_DOCUMENT_.
◇ ◇ ◇ ◇ ◇
Company vs. Stock?
Recently, I reconnected with a chap that I worked with on the floor some years back.We reminisced about how the market has changed over the years, and how we shared the struggle. The struggle? Separating our fundamental opinions about a company, from the realities of its stock. We agreed, there’s a very clear difference between the two thought tracks, two different creatures.
Beginning in high school and all throughout college, my only training was in the fundamentals. This mindset continued through my years as a broker, market maker, investment banker, principal and advisor. Through the years, I was taught how to sift through and tear apart balance sheets, and go one on one with companies’ management (seeking a private placement, IPO or secondary) during “due-dillies” before an IPO or secondary commitment. Those experiences helped me through my financial and management careers, however they did nothing to help my trading career (yet). Back then; every time I used a Bloomberg terminal to look at charts, I was scolded. Why? My experience was, the top brass of most of the firms I knew, did not want anyone paying attention to anything else than what they told you, the information (good, bad or indifferent) via their research reports. Verify my background on FINRA.ORG. Yep, a representative "Kevin Mahon" executed trades on my clients' behalf without my or their knowledge.
When the rumors of “cooking the books”, “accounting games” and “putting lipstick on a pig” began to flow through the markets after companies reported out earnings, the bigger money became more guarded. This became the beginning of a “tectonic shift” in how the more knowledgeable investors looked at the markets and equities. I was a part of at least a dozen IPOs, and it became increasingly harder for me to find “tangible” value or make a quantitative analysis in those companies, “pre market”.
◇ ◇ ◇ ◇ ◇
_COLLECTED MATERIAL_.

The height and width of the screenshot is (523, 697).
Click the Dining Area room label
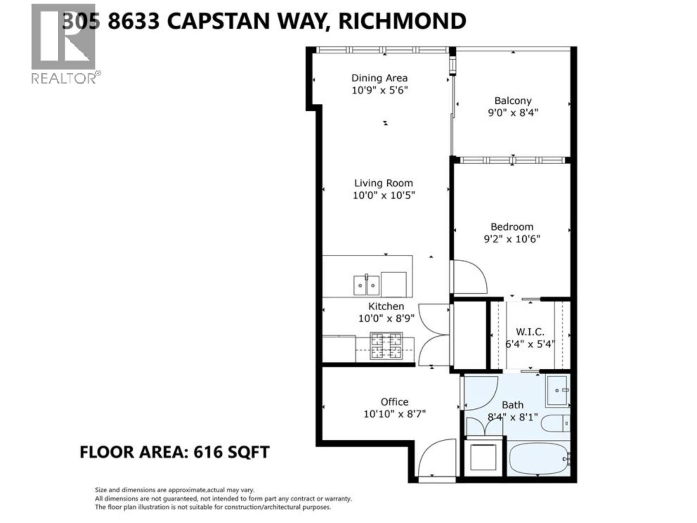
◇ ◇ ◇ ◇ ◇
_DIRECTIONS_.
Resume the piece on company versus stock, carrying it on from its last sentence. The listing is separate material, unrelated to the piece on company versus stock.

_RESPONSE_.
I was thankful to shift over from managing my book and tending to my clients as a direct retail supervisor position as a Series 24, to making markets for the firm. I yielded my ~300 clients $15AUM (relatively speaking, I was a piker) to other brokers. I gave up my book. That was truly “baptism by fire for me”. At this point as a market maker, the fundamentals meant nothing to me. I connected to the ‘squawk box” everyday (WAY, WAY before CNBC’s cute (profitable) show “SQWUAK BOX”) at 8:30am to get a feel for what the “heavies” were doing. I filled orders clients’ orders. I treaded the balance of putting the client’s order first, by them filling immediately ((priority (fill as principal)) and trading against it immediately after, in hopes the stock would drop intraday, or trade (short) against the box. Certainly, the most lucrative situation would be trading against inventory (as principal) in the deep end, or arbitrage as an agent between open market in Level Two, Selectnet and Instinet.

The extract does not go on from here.